2.      A less detailed description of this project appeared as “Build the HANDI-Finder!” QST Magazine,  May, 1993.

3.      HANDI-Finder®, RALTEC®,  are Registered Trademarks which must always be acknowledged as such, and never used as “generic” references.

4.      Latest info is posted at the website


The HANDI-Finder® Experimenter’s Kit


ASSEMBLING THE KIT:  (Please read the whole manual before assembling)


1) Check the circuit board and make sure all the holes are drilled and it is otherwise finished and ready to accept the parts. 

2) Having read the discussions about the ON/OFF switch, locate that item and make sure that the type you have does indeed fit the hole pattern on the circuit board.   On Series A151121 it has been pre-installed, due to a hole-spacing error corrected in later versions.

3) Locate the integrated circuit socket, carefully straighten the pins, and insert it onto the component side of the board with the proper orientation.  You may have to study the IC socket to determine how its design denotes the position of pin 1.  Some sockets have a beveled corner at pin 1.  Others have an indentation at the end between pins 1 & 14, some are not clearly labeled!

Note, for packing purposes, the IC may have been installed in the socket.  It is NOT necessary to remove it, unless you can see it has been inserted in the socket incorrectly. The IC will incur much less handling and there will be less chance of damaging it if you just leave it in place when you solder the socket onto the board.  Make sure the socket is properly oriented and seated flat against the board when you do the final soldering. 

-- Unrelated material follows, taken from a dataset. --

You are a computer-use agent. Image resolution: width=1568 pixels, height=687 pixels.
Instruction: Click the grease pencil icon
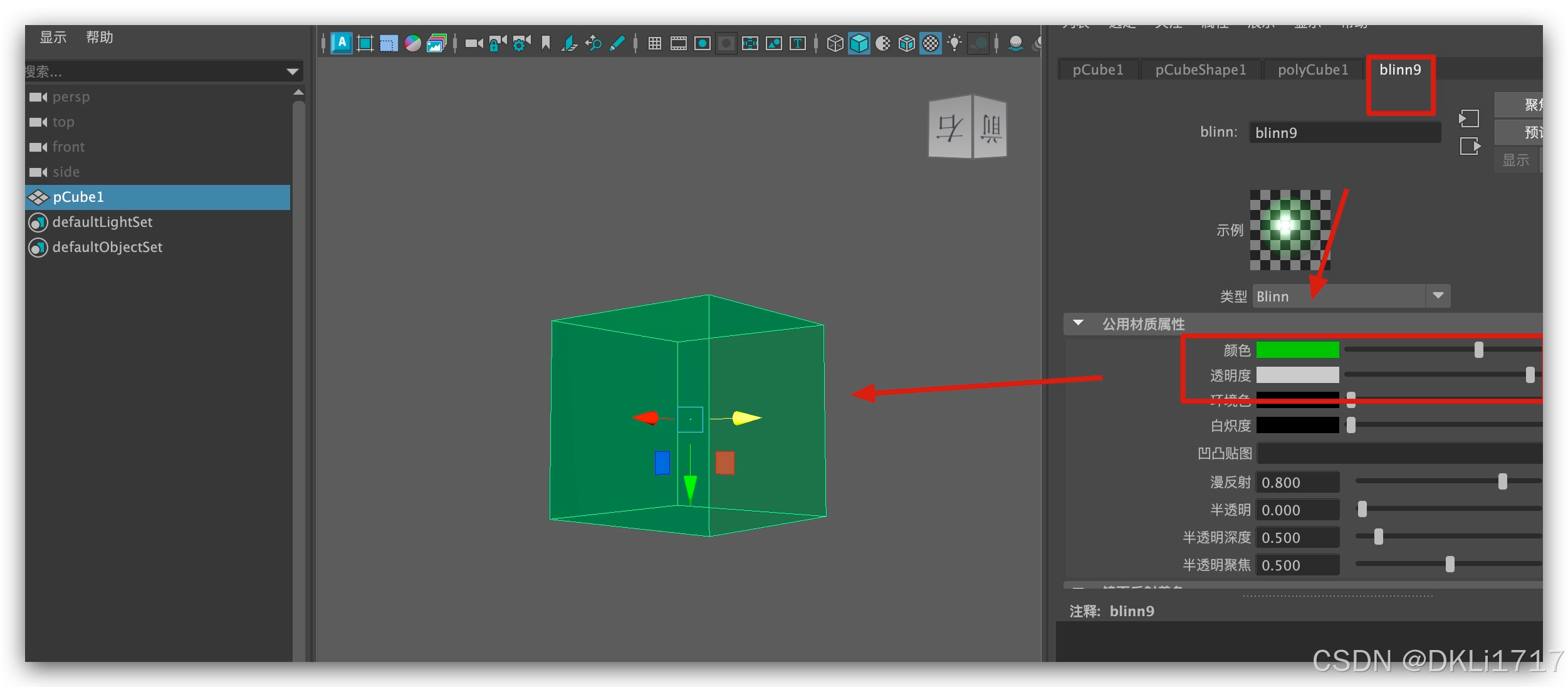[x=617, y=43]
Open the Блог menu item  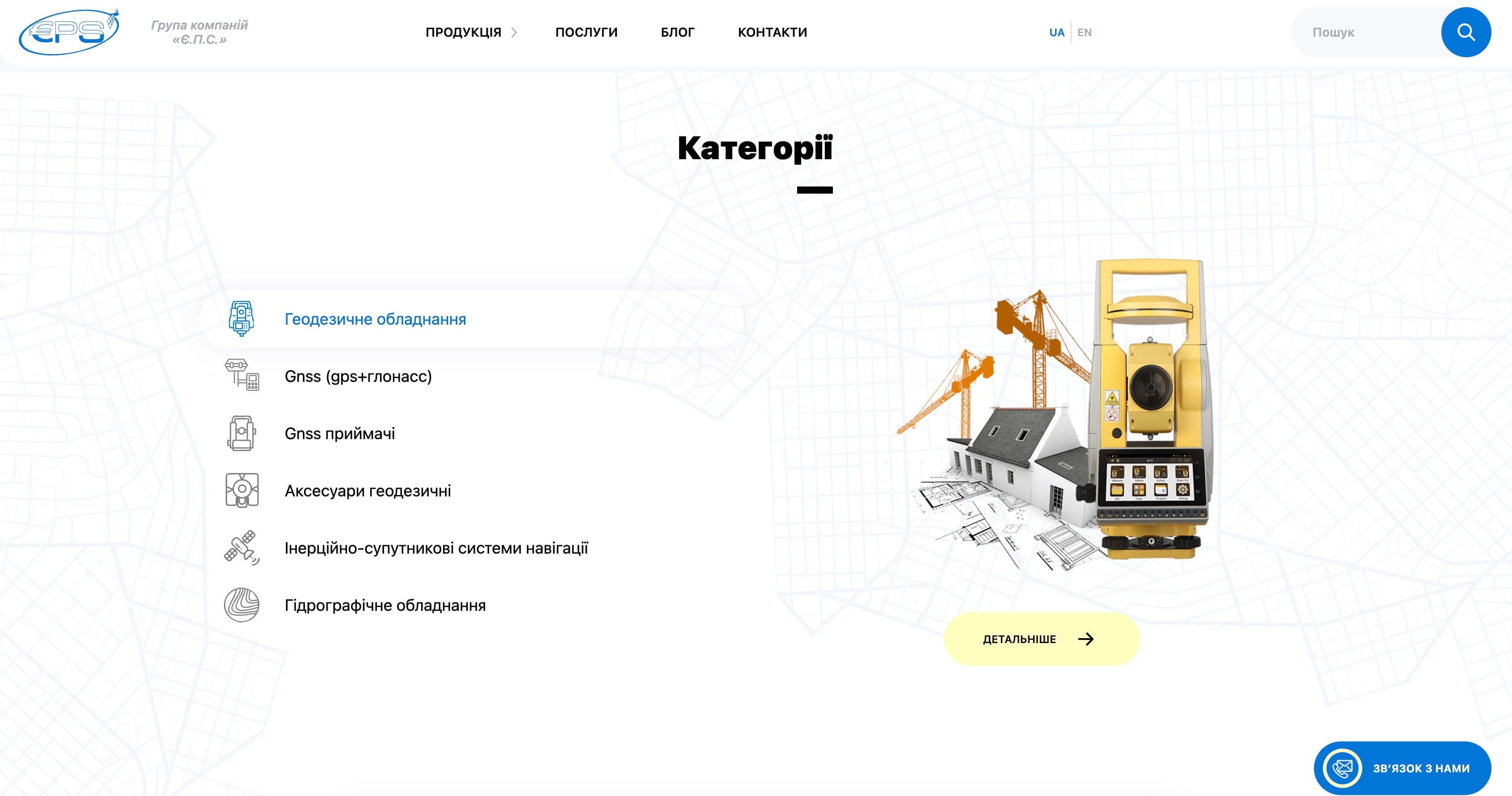click(677, 33)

4) In the following order, mount the diodes, resistors, and capacitors, starting with the smallest parts first.  If you have only one capacitor with long leads, SAVE that, and use the precut ones first.  On some boards there is one location that needs the capacitor to be formed with longer leads.  Also, DO NOT FORGET TO  INSTALL THE JUMPER  MARKED ON THE BOARD

5) Examine the ON/OFF switch and make sure that the terminals are clean and not tarnished, before soldering. If needed, carefully scrape them with a small hobby blade.  Then mount the switch and solder it in position.  The 6-pin switch also requires that four corner frame tabs be soldered as well.  NOTE: if you later use a solvent to remove flux from the board, be especially careful not to get any into the switch.  Some plastic parts melt. 

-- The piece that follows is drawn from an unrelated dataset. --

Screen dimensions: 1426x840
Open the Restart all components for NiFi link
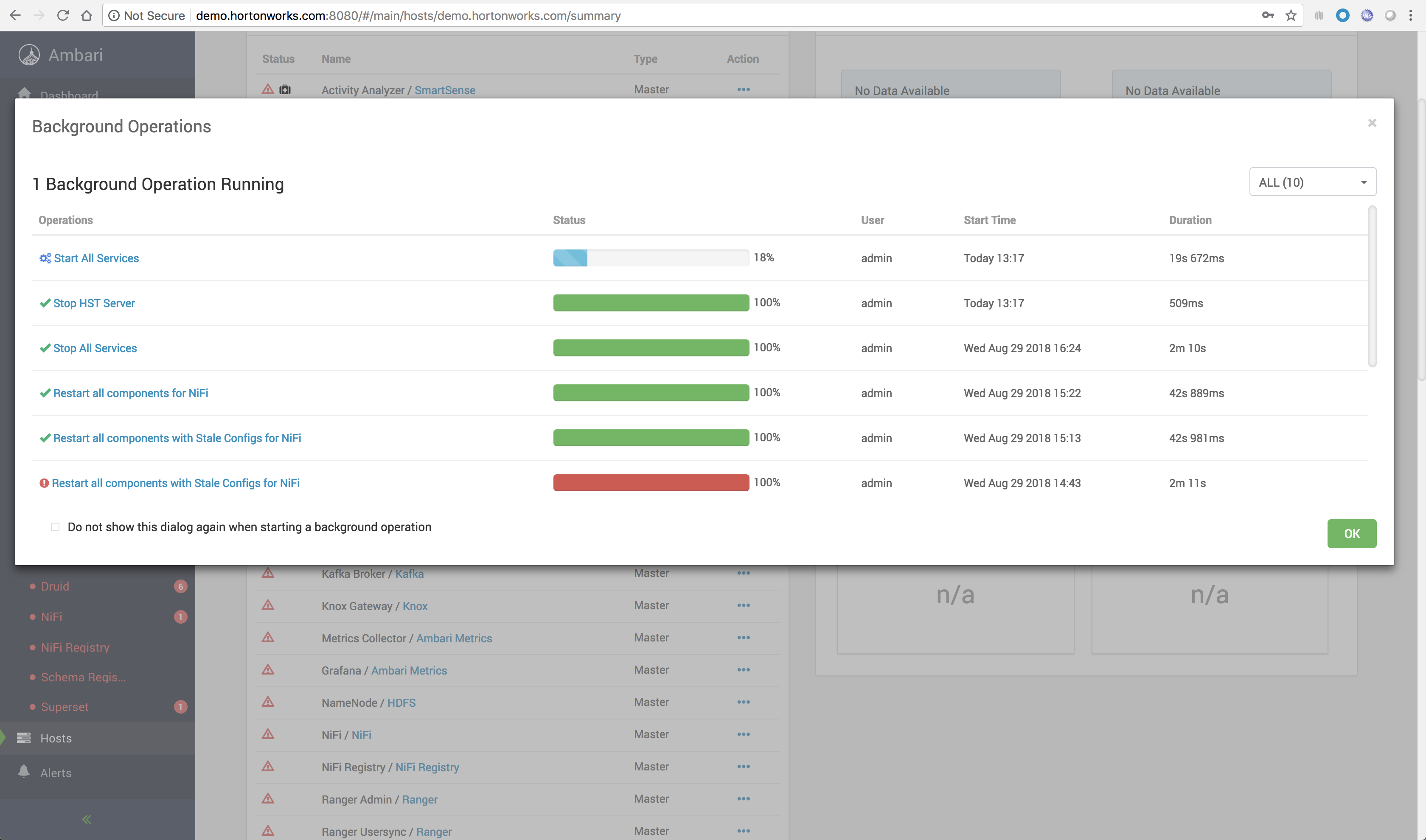(x=130, y=393)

6) Refer back to the discussion about the battery holder and mount that item. 

7) Prepare the end of a length of RG-58/U or the miniature RG-174/U and attach it to the board.  Note that the hole for the shield is large so that the shield can fit through.  The excess braid is cut off so that only about 3/16” lies flat against the circuit foil where it is soldered down.  Install a nylon cable tie through the holes provided in the circuit board.  Pull it tight so that it anchors the coax securely against the board to prevent flexing at the cable end.  This is known as a “strain relief.”  Clip off the excess.  (On old board designs, depending on what type of handle you use, you will need to figure out how to route the coax so that it crosses to the center and comes down the handle equidistant from the two antennas for best symmetry.)  Later circuit board layouts have the coax routed down the center line on the solder side of the board on the side opposite where the handles should be attached.)

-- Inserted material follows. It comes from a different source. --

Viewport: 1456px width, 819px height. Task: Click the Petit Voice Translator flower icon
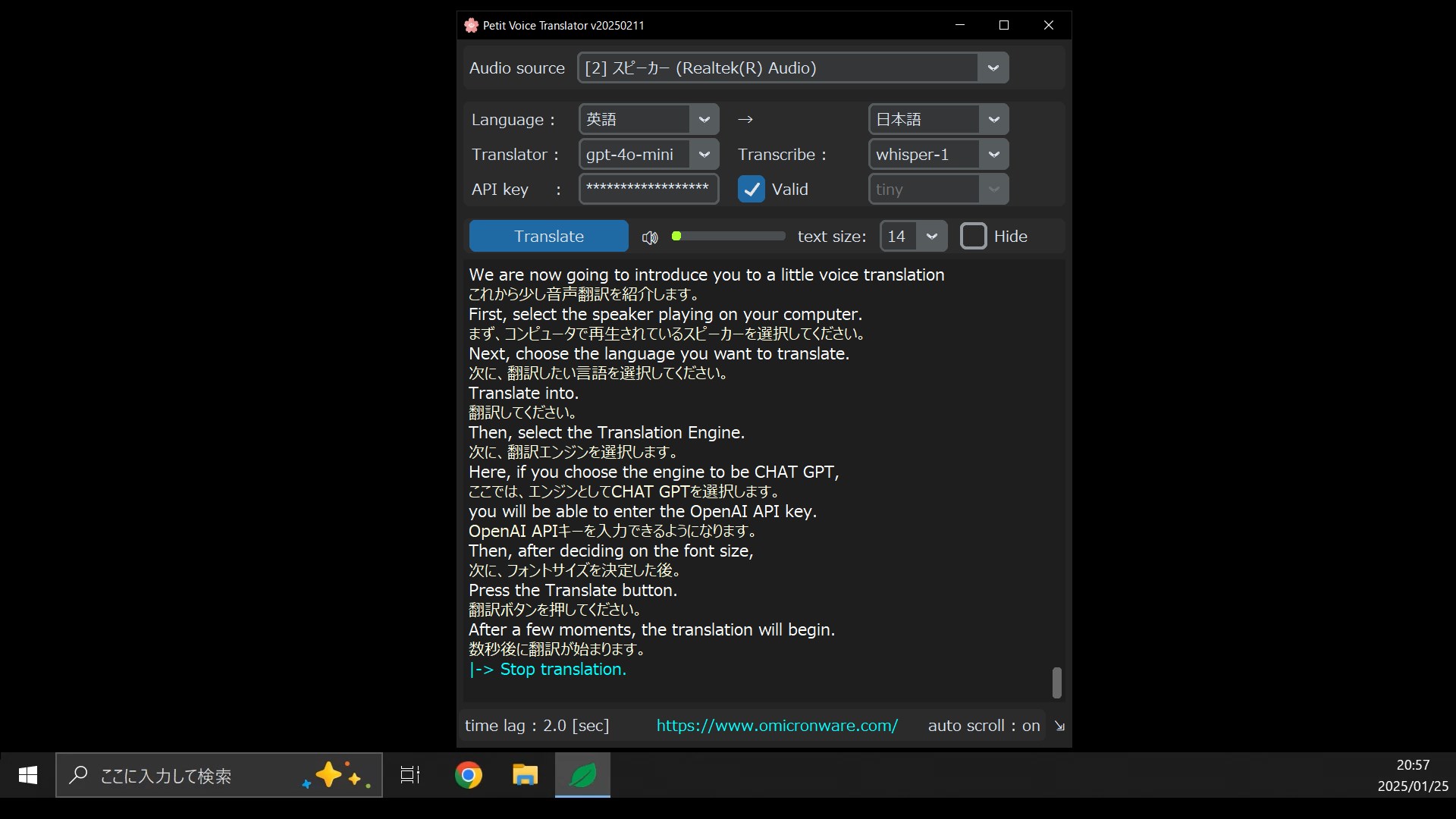click(471, 25)
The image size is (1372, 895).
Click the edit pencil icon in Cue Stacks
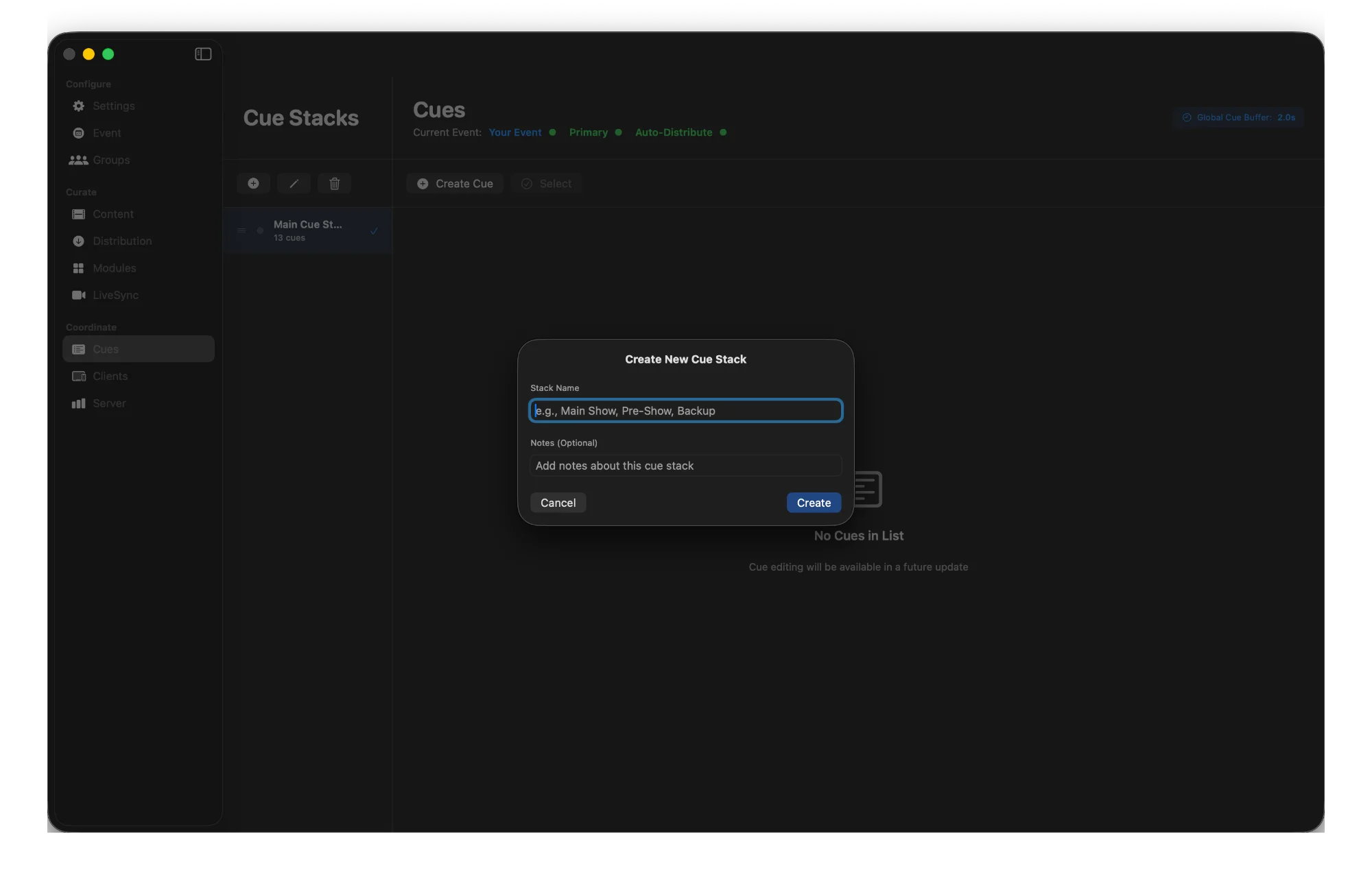pyautogui.click(x=294, y=183)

8) Slide on “Tinnerman®” nuts (if such nuts have been supplied) at the four points used to attach the open loop antennas.  These are the two top-most and two bottom-most locations.  See Parts List for the preferred newer hardware usually supplied.


9) Fashion two open-loop antennas according to the instructions described previously and attach them to the board using the 6-32 screw hardware.  One way is to put the screws in so the heads are against the bare foil side, so the heads make contact with the foil. 

Put the serrated lock washer between a washer and the nut and never against the board foil because it will dig in and chew it up.   If you put the screws from the top, then washers should be against the foil pad. NOTE: The washers are made by stamping, and can be slightly “concave”.  When tightened, the center may not touch the antenna pad.  Check continuity.  Mount the washer with the “convex” side against the antenna pad!